Whether this was neutral depends on what you think neutrality means. In a narrow, BBC guideline sense, most of this coverage was impartial. The corporation did not endorse US parties. It invited Republicans as well as Democrats onto its programmes. It repeatedly emphasised that Sopel and others were allowed to analyse but not to editorialise in the sense of telling audiences how to vote. When challenged formally, as in the complaint about Sopel’s free and fair remark or Munchetty’s comments, it treated the guidelines seriously and published reasoned explanations. In a thicker, political sense the picture is more complicated. Several structural features pulled BBC coverage towards a sceptical, often critical view of Trump. First, the BBC’s due impartiality model assumes that some claims can be treated as factual. Once Trump’s statements about crowd sizes, voting fraud or Covid cures had been clearly disproved, BBC journalists felt justified in saying so.

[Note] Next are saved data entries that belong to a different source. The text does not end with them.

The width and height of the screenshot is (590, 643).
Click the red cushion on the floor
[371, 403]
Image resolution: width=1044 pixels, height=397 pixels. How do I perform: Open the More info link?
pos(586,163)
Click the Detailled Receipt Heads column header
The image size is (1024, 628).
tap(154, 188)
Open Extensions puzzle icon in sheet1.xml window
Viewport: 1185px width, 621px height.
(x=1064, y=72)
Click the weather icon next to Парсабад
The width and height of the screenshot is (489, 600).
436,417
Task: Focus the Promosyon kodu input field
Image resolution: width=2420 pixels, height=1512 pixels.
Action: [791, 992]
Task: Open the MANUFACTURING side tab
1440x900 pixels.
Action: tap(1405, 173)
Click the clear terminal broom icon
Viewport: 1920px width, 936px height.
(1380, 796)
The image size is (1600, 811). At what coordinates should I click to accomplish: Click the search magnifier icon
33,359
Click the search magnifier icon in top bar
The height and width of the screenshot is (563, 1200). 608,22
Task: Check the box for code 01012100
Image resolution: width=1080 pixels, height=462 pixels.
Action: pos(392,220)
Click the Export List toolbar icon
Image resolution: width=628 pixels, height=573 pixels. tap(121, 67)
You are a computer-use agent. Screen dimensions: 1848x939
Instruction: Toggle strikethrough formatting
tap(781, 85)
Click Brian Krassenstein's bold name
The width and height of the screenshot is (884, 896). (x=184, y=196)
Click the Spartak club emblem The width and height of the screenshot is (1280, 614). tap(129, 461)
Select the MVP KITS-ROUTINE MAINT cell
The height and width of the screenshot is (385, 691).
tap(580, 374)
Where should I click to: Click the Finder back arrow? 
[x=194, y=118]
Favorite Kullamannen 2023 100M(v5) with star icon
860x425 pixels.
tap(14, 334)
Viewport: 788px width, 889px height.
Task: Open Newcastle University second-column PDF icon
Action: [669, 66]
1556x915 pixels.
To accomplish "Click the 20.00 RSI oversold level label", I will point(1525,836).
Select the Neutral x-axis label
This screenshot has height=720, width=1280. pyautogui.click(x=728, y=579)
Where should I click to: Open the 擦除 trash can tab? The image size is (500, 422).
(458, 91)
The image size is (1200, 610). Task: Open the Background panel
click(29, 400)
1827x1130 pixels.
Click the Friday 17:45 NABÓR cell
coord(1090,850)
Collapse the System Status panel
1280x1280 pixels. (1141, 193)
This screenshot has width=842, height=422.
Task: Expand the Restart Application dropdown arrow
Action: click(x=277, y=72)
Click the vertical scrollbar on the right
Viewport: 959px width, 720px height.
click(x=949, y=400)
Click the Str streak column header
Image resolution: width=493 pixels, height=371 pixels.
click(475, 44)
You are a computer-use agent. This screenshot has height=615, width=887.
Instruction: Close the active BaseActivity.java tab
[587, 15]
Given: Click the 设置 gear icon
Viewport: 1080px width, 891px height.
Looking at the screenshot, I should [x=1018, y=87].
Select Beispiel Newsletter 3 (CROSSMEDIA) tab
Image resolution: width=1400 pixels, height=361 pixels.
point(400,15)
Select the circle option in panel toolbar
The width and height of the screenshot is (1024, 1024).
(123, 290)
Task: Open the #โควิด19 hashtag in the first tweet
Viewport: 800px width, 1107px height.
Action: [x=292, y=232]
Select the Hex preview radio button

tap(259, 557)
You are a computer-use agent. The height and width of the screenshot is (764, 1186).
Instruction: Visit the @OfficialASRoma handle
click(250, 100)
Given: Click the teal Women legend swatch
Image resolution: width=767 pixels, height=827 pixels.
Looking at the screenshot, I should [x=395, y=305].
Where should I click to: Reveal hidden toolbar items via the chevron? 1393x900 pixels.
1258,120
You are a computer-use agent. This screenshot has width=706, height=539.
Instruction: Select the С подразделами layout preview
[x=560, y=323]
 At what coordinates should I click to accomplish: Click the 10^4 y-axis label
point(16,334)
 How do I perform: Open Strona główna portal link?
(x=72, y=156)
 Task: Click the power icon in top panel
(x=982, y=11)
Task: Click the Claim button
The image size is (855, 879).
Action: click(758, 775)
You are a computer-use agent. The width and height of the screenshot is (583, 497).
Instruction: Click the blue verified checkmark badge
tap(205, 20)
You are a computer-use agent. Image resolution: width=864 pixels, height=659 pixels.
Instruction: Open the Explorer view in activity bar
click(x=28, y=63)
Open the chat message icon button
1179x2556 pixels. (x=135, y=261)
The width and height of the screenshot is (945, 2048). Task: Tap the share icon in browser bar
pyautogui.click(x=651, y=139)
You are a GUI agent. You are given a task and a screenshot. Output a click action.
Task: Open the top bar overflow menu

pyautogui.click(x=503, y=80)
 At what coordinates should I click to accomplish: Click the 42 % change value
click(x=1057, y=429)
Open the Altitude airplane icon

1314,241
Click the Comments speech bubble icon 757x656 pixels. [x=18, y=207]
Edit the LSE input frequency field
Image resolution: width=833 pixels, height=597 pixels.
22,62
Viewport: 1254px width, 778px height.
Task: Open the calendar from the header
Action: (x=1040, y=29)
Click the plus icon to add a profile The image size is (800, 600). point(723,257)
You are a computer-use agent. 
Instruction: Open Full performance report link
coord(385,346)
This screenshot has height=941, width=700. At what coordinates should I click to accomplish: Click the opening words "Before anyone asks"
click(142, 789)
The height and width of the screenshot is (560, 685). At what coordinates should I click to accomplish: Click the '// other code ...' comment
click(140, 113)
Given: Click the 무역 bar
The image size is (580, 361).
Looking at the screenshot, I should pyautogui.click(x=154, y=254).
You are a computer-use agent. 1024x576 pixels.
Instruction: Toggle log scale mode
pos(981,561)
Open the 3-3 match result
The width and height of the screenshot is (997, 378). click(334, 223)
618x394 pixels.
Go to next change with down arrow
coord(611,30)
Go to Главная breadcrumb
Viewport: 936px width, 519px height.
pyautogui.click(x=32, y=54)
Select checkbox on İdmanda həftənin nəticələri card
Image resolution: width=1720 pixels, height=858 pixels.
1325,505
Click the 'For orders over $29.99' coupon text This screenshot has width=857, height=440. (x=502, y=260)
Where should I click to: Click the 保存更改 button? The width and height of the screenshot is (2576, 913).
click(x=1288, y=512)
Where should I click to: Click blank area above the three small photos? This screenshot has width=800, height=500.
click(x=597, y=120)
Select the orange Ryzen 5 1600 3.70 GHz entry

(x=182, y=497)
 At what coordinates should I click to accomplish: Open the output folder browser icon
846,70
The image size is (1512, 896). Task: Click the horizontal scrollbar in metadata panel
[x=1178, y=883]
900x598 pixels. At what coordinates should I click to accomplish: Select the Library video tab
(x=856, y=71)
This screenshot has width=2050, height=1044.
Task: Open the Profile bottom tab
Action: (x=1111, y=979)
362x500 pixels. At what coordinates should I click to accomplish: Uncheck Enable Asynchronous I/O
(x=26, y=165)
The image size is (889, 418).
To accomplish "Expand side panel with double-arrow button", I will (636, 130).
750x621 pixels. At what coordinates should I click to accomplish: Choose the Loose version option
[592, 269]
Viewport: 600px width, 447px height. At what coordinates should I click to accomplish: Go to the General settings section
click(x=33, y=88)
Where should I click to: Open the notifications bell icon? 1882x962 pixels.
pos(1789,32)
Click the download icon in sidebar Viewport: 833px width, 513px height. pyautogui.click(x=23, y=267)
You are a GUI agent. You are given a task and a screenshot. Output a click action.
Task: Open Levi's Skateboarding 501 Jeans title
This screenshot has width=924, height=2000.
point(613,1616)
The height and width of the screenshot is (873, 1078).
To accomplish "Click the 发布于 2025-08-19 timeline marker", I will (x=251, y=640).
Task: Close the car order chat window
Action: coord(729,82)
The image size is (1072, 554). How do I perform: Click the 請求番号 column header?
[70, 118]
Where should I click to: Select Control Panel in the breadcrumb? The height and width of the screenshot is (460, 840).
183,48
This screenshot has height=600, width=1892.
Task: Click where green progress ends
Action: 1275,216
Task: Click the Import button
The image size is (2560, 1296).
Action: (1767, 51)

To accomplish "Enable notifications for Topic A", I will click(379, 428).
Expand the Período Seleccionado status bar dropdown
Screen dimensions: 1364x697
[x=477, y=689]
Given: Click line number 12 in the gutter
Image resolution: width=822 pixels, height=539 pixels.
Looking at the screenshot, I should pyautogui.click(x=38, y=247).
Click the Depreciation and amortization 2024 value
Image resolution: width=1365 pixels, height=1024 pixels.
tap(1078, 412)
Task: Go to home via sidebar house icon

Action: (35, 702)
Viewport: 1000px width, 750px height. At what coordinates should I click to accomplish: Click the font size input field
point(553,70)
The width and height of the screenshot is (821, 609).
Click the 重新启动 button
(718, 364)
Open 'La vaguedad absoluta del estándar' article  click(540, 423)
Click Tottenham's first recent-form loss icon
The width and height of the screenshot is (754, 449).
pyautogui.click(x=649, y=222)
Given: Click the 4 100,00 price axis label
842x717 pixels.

That is not anti Trump bias in a partisan sense, but it does mean that a president who made unusually many false claims would receive unusually frequent on air corrections. Second, the BBC’s own internal culture, shaped by public service values and by a broadly liberal, internationalist worldview, made it instinctively wary of Trump’s nationalism and nativism. That wariness usually came out as tone rather than open advocacy, slight incredulity in a correspondent’s voice, a choice of outraged quote, a decision to pair footage of a speech with graphics showing rising Covid deaths. Critics on the right saw that as systematic anti Trump framing. Critics on the left, interestingly, often thought the BBC still normalised him too much, treating his behaviour as just more politics rather than as a breach of democratic norms.
Third, the impartiality rows around Naga Munchetty and other cases show that the corporation struggled to decide where impartiality ends and basic moral clarity begins. The initial ruling against Munchetty reflected a very strict reading of the rules, which would have required presenters to treat even obvious racism by a head of state in cool, detached tones. The reversal marked a shift towards accepting that some forms of racism and lying are things you can name without breaching due impartiality.
Academic work on BBC impartiality in the Trump and Brexit era tends to support this nuanced view. Studies from the Reuters Institute and others find that while there is no simple evidence of party political bias, coverage is shaped by what counts as reasonable debate in elite circles, and that this can leave audiences without enough context when politics departs sharply from previous norms. That is a good description of how the BBC dealt with Trump. It rarely treated him as a fascist threat or as a heroic disruptor. Instead it placed him inside a frame of institutional conflict and culture war that made sense to its own editors and audiences.
So for the first Trump presidency you could fairly say this. Day to day BBC journalism strove quite hard to meet its formal neutrality obligations and often succeeded. It reported Trump’s actions, gave his supporters a voice and used its analytical formats to explain rather than to campaign. At the same time it was unavoidably shaped by a belief that his presidency was abnormal and often dangerous, which came through in tone, story selection and documentary framing. That tension between procedural impartiality and substantive judgement is precisely what made covering Trump, in Sopel’s own words, the most challenging journalistic assignment he had faced.
In other words, the BBC was neutral in its own terms, focused on due impartiality and a balance of voices, but in the wider political sense its coverage of Trump’s first term was wary, critical and often sceptical, shaped as much by its public service identity as by anything that could be reduced to simple partisan bias.